BalasHapusTAK ADA YANG MENOLONG..
SELAIN AKU HARUS BERSUMPAH DENGAN DUPA DI HADAPAN TUHAN ,LANGIT DAN BUMI UNTUK MINTA BENCANA ATAS KETIDAK ADILAN DAN MENGUTUK SEMOGA TANAH DEVELOPER GRYAH PANIKI INDAH MENGALAMI BENCANA,MALAPETAKA DAN SIAL SEUMUR HIDUP MEREKA..
AMIEN...
AKU TELAH DIPERMAINKAN SEMUA ORANG...
TIDAK ADA UNDANG UNDANGKAN DI DUNIA YANG MELARANG AKU BERSUMPAH DAN BICARA ????
SETIAP ORANG JUGA PUNYA HAK UNTUK MENILAI DAN BICARA UTARAKAN PENDAPAT...
DALAM HAL INI AKU TIDAK PANDANG LAGI ALKITAB ATAU AGAMA..
TUHAN BOLEH MEMAAFKAN TAPI ROHKU TIDAK AKAN MEMAAFKAN DAN AKAN MENUNTUT SAMPAI KE PINTU NERAKA..
MENGENAI DEVELOPER GRYAH PANIKI INDAH MANADO BESERTA ARSITEK DIAN SETIAWATI ,MANAGER JELFI DAN MANDOR BRAM YANG TELAH MENIPUKU DENGAN MENYURUHKU TANDA TANGAN SERAH TERIMA KUNCI RUMAH LALU MEREKA BANGUN GEDUNG RUMAHKU ASAL JADI.
SAMPAI KAMAR MANDI DAN KAMAR TIDUR BOCOR KLU SAAT HUJAN. KOSENG JENDELA TERBELAH 2 DAN DINDING LEMBAB SERTA BANGUNAN DINDING RETAK RETAK, TIDAK DI ACI DENGAN BAIK, ANTARA KOSENG JENDELA DAN DINDING TIDAK DI PLESTER SEHINGGA KELUAR MASUK SEMUT MERAH.

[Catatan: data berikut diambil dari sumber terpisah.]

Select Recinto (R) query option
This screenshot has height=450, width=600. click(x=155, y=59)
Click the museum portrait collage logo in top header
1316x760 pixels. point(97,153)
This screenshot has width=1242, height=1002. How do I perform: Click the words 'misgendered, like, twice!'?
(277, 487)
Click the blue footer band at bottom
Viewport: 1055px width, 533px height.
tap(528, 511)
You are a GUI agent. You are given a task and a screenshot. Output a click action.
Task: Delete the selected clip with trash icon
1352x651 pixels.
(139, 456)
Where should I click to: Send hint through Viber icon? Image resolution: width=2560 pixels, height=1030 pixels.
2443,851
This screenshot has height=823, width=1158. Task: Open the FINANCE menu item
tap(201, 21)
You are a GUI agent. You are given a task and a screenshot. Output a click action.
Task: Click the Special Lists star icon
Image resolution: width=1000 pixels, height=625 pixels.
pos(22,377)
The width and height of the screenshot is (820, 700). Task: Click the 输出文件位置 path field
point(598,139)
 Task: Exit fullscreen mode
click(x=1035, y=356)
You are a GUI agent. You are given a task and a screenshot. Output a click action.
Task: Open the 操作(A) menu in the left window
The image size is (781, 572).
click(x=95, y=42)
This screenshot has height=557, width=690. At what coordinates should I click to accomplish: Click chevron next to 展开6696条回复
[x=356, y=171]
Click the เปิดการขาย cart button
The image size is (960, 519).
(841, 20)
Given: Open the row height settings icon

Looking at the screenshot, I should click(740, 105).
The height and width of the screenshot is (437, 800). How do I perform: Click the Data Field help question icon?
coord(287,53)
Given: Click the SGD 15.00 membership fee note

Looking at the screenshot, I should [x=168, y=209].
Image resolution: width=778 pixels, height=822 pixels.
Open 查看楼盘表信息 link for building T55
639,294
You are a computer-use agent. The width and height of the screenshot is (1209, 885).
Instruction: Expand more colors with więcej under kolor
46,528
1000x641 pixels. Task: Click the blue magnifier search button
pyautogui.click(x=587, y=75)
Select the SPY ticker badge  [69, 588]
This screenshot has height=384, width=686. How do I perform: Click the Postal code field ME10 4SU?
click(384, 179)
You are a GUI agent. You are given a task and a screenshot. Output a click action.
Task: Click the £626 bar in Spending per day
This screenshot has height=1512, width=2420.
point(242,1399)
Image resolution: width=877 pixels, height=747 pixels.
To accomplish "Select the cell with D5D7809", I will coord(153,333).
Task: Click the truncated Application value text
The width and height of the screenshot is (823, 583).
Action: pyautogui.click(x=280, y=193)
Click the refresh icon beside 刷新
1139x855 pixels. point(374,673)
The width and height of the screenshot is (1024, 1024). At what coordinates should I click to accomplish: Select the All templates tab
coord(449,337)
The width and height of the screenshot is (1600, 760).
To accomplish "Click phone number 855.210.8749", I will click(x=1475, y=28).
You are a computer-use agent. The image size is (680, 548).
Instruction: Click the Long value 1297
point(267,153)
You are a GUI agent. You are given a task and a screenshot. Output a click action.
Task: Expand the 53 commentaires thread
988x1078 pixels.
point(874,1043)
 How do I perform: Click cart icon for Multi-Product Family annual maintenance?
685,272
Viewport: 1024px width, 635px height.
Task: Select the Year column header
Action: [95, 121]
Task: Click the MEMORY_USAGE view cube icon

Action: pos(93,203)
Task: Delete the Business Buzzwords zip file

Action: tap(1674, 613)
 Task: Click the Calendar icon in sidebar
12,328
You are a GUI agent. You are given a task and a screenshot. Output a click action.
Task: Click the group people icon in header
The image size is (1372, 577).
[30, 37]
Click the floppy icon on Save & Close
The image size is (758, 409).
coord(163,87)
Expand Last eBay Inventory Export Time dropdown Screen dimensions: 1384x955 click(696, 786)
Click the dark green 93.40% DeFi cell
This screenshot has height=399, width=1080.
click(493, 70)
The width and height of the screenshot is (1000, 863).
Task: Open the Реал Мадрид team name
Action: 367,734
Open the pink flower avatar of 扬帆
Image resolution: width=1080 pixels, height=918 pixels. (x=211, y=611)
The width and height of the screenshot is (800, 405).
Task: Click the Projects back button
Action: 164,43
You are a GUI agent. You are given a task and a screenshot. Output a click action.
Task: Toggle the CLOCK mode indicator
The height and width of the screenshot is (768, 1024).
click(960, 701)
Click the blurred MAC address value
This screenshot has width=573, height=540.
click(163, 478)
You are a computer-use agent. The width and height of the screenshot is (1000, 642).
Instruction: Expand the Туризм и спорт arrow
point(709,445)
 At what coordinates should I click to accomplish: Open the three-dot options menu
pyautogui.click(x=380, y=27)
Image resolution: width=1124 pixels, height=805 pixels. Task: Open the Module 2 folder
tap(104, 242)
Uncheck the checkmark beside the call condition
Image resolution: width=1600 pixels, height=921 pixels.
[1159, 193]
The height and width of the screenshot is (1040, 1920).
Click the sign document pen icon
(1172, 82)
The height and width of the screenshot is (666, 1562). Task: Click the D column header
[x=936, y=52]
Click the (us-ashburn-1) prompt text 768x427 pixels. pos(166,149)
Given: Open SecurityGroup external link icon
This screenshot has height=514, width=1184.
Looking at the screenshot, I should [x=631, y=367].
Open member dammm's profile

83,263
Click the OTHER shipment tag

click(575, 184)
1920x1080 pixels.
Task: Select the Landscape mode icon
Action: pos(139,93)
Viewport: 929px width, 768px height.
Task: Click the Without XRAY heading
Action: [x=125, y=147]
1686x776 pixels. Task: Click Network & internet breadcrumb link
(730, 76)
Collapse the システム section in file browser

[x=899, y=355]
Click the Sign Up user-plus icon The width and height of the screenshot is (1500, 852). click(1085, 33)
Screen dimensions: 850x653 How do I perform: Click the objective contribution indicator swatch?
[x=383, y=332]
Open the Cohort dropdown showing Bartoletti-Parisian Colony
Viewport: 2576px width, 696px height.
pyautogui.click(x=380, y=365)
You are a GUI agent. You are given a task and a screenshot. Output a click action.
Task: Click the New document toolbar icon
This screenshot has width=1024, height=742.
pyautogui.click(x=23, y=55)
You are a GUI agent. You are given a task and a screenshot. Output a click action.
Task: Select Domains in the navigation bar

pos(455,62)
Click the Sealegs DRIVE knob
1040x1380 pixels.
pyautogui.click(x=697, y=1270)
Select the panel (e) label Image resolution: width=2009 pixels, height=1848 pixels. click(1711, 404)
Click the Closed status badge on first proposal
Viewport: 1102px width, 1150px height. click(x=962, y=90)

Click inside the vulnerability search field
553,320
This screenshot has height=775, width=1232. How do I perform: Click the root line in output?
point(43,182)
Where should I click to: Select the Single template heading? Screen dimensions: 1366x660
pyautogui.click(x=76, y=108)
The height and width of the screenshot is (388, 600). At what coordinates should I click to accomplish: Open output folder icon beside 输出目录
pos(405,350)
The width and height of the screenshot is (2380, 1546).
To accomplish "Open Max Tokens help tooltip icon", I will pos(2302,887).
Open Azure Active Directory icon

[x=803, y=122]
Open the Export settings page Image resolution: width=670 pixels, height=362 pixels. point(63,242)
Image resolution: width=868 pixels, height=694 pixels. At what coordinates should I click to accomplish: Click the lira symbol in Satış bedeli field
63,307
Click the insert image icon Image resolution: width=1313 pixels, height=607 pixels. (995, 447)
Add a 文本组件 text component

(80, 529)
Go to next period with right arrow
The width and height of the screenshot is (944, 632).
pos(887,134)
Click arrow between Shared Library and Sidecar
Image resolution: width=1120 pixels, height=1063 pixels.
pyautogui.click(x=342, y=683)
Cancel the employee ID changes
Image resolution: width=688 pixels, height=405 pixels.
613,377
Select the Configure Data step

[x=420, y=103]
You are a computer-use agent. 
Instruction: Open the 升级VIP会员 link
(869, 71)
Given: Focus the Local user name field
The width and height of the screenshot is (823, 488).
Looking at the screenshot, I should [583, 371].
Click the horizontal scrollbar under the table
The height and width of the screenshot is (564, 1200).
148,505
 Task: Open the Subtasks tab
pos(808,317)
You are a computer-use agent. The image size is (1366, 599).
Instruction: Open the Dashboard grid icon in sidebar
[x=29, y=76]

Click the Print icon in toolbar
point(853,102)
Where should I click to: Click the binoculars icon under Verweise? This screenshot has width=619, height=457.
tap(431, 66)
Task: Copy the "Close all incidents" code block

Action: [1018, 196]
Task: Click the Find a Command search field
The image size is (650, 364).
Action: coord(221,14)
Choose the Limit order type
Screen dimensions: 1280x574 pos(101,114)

DINDING DI CAT BA ROTO ROTO OLEH DEVELOPER GRYAH PANIKI INDAH MANADO YANG BERALAMAT JALAN ARAH BANDARA SAM RATULANGI MANADO, KECAMATAN MAPANGET LINGK X KELURAHAN PANIKI DEPAN TUGU ADIPURA dan lantai kamar mandi tidak di plester dengan baik.
MENGADUH KE BANK MANDIRI JUGA TETAP SALAH...
SALAH JADI BENAR DAN BENAR JADI SALAH..
GAMBAR BUKTI FOTO YANG MEREKA BANGUN GEDUNG RUMAHKU, BOLEH KALIAN LIHAT DI YOUTUBE, GOOGLE, FB UN WALL DAN FACE BOOK MILIK WANG YIHAN.